¿Cómo leer un contador de un programa linux C a un script de prueba bash?
Frecuentes
Visto 478 equipos
0
I have a large C/C++ program on a Suse linux system. We do automated testing of it with a bash script, which sends input to the program, and reads the output. It's mainly "black-box" testing, but some tests need to know a few internal details to determine if a test has passed.
One test in particular needs to know how times the program runs a certain function (which parses a particular response message). When that function runs it issues a log and increments a counter variable. The automated test currently determines the number of invocations by grepping in the log file for the log message, and counting the number of occurrences before and after the test. This isn't ideal, because the logs (syslog-ng) aren't guaranteed, and they're frequently turned off by configuration, because they're basically debug logs.
I'm looking for a better alternative. I can change the program to enhance the testability, but it shouldn't be heavy impact to normal operation. My first thought was, I could just read the counter after each test. Something like this:
gdb --pid=$PID --batch -ex "p numServerResponseX"
That's slow when it runs, but it's good because the program doesn't need to be changed at all. With a little work, I could probably write a ptrace command to do this a little more efficiently.
But I'm wondering if there isn't a simpler way to do this. Could I write the counter to shared memory (with shm_open / mmap), and then read /dev/shm in the bash script? Is there some simpler way I could setup the counter to make it easy to read, without making it slow to increment?
Edit:
Details: The test setup is like this:
testScript <-> sipp <-> programUnderTest <-> externalServer
The bash testScript injects sip messages with sipp, and it generally determines success or failure based on the completion code from sipp. But in certain tests it needs to know the number of responses the program received from the external server. The function "processServerResponseX" processes certain responses from the external server. During the testing there isn't much traffic running, so the function is only invoked perhaps 20 times over 10 seconds. When each test ends and we want to check the counter, there should be essentially no traffic. However during normal operation, it might be invoked hundreds of times a second. The function is roughly:
unsigned long int numServerResponseX;
int processServerResponseX(DMsg_t * dMsg, AppId id)
{
if (DEBUG_ENABLED)
{
syslog(priority, "%s received %d", __func__, (int) id);
}
myMutex->getLock();
numServerResponseX++;
doLockedStuff(dMsg, id);
myMutex->releaseLock();
return doOtherStuff(dMsg, id);
}
The script currently does:
grep processServerResponseX /var/log/logfile | wc -l
and compares the value before and after. My goal is to have this work even if DEBUG_ENABLED is false, and not have it be too slow. The program is multi-threaded, and it runs on an i86_64 smp machine, so adding any long blocking function would not be a good solution.
4 Respuestas
3
I would have that certain function "(which parses a particular response message)" write (probably using fopen
luego fprintf
luego fclose
) some textual data somewhere.
That destination could be a FIFO (see fifo(7) ...) or a temporary file in a tmpfs
file system (which is a RAM file system), maybe /run/
If your C++ program is big and complex enough, you could consider adding some probing facilities (some means for an external program to query about the internal state of your C++ program) e.g. a dedicated web service (using libonión in a separate thread), or some interface to sistemad, o para D-autobús, or some remote procedure call service like ONC/RPC, JSON-RPC, etc, etc ...

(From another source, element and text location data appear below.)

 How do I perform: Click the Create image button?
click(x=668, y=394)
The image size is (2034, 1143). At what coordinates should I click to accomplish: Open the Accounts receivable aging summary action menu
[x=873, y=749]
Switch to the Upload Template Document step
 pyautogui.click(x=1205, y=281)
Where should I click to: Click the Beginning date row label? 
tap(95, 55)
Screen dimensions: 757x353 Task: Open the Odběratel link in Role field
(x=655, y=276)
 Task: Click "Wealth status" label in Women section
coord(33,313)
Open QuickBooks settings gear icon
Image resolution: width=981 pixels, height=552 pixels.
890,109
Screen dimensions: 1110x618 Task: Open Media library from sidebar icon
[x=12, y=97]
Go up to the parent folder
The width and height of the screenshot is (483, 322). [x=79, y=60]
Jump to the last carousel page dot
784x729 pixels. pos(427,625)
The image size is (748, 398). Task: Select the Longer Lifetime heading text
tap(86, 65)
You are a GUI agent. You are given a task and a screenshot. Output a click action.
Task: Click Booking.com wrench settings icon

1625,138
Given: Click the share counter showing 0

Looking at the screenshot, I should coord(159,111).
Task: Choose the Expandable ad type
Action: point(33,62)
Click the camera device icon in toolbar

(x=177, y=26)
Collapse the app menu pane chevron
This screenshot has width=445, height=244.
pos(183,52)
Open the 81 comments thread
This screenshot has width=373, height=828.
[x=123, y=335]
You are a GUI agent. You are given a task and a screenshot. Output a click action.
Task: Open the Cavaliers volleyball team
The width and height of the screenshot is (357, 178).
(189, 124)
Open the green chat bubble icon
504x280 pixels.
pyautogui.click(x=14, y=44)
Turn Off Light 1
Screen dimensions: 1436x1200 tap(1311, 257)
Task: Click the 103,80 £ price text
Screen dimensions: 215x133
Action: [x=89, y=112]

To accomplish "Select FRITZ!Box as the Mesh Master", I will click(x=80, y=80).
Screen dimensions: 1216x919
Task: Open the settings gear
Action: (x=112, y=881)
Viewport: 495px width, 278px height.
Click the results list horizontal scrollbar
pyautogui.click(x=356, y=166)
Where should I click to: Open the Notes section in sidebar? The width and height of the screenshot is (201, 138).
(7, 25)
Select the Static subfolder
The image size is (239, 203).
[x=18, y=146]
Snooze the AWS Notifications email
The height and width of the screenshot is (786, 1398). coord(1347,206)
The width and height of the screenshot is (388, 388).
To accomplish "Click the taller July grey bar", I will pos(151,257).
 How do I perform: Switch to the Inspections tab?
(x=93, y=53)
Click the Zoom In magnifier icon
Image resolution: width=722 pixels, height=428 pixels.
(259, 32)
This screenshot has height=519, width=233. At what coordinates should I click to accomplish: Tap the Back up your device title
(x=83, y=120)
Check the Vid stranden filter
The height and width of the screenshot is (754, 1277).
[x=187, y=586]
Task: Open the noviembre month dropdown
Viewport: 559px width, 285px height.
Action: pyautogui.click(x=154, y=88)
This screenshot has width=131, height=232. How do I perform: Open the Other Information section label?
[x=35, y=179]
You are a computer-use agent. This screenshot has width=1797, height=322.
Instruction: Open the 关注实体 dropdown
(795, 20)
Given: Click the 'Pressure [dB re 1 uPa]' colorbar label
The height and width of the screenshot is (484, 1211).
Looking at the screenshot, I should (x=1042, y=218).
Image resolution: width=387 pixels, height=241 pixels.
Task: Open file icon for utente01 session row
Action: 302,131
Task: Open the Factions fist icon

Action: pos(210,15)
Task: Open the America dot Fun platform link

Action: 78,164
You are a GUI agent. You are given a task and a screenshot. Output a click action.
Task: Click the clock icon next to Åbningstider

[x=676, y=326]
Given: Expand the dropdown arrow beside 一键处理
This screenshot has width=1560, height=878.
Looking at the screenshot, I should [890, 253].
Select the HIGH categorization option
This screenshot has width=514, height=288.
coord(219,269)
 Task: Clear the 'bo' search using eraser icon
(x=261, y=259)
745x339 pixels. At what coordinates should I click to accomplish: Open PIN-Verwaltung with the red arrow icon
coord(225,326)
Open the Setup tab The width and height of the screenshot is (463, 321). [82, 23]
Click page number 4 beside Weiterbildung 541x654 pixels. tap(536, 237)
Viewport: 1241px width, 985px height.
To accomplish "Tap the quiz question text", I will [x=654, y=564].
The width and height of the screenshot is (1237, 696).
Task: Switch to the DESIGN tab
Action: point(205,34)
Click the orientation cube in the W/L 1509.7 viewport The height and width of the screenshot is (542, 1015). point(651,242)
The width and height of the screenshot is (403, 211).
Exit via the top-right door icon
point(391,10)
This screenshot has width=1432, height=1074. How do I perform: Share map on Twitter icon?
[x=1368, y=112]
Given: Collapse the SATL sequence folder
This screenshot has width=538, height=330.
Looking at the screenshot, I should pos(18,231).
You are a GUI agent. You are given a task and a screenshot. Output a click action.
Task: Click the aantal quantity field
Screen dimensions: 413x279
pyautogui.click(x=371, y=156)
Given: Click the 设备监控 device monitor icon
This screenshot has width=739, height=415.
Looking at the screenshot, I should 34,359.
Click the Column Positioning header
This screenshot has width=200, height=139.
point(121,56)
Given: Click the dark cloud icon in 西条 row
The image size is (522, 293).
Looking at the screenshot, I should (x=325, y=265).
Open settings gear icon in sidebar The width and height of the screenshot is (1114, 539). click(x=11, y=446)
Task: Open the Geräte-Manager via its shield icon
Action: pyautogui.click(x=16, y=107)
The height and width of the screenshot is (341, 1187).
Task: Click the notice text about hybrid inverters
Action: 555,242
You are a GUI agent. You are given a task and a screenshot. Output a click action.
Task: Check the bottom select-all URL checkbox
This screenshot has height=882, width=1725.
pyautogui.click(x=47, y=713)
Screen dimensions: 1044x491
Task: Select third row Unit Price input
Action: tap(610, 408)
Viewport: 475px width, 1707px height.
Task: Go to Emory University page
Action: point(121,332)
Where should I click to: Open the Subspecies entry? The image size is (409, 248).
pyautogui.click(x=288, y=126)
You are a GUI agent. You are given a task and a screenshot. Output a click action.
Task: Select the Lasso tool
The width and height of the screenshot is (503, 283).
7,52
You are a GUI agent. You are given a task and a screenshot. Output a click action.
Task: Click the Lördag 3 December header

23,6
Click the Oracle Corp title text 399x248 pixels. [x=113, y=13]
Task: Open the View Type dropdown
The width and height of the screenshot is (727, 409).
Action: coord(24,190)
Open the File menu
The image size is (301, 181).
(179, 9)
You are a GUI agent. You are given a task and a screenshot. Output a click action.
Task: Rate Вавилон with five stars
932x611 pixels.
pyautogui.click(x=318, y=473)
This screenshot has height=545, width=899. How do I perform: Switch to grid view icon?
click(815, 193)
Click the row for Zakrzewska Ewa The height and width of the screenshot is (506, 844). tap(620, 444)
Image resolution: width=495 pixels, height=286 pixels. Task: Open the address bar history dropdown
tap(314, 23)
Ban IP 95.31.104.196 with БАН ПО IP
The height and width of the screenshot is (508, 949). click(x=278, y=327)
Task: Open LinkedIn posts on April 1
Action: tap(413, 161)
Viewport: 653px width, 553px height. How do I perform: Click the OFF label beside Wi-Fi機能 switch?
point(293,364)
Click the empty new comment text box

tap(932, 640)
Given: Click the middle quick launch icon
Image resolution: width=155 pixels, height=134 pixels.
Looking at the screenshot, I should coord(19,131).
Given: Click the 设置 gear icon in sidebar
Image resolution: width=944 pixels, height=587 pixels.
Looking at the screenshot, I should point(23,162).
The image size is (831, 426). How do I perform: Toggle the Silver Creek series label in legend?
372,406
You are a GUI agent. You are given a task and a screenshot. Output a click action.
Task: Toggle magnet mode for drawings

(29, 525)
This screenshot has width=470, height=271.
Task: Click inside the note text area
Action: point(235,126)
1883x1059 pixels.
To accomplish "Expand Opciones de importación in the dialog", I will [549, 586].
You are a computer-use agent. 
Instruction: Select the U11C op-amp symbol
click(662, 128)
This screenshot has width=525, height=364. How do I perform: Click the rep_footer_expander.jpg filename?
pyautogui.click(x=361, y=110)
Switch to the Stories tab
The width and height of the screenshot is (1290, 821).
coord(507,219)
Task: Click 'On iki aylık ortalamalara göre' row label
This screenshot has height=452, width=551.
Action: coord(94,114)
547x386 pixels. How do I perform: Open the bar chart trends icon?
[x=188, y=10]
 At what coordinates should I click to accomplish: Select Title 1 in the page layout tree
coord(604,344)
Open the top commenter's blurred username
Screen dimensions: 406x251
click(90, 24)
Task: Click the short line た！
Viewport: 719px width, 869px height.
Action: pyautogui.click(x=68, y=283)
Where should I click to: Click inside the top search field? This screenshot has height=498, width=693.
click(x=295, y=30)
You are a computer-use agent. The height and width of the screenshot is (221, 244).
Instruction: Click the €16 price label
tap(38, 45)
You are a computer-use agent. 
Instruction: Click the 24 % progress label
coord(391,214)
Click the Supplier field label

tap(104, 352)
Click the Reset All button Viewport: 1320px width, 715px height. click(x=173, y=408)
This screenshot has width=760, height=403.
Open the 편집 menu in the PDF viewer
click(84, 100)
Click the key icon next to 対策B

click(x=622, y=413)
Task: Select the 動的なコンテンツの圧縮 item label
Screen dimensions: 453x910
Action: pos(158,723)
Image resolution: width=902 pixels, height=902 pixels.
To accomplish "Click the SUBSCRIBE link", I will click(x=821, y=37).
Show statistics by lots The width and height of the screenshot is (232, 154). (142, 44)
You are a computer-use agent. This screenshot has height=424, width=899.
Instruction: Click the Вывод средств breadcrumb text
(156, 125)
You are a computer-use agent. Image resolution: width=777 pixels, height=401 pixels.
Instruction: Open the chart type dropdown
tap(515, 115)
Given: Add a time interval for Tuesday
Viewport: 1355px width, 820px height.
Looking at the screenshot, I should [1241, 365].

Puede que te interese POCOlib. Perhaps its logging framework should interest you.
As you mentioned, you might use Posix shared memory & semaphores (see shm_overview (7) e sem_overview (7) ...).
Perhaps the Linux specific eventofd(2) is what you need.... (you could code a tiny C program to be invoked by your testing bash scripts....)
You could also try to change the command line (I forgot how to do that, maybe libproc
o escriba a /proc/self/cmdline
ver proc (5)...). Then ps
lo mostraría.
contestado el 22 de mayo de 14 a las 21:05
2
I personally do usually use the methods Basile Starynkevitch outlined for this, but I wanted to bring up an alternative method using realtime signals.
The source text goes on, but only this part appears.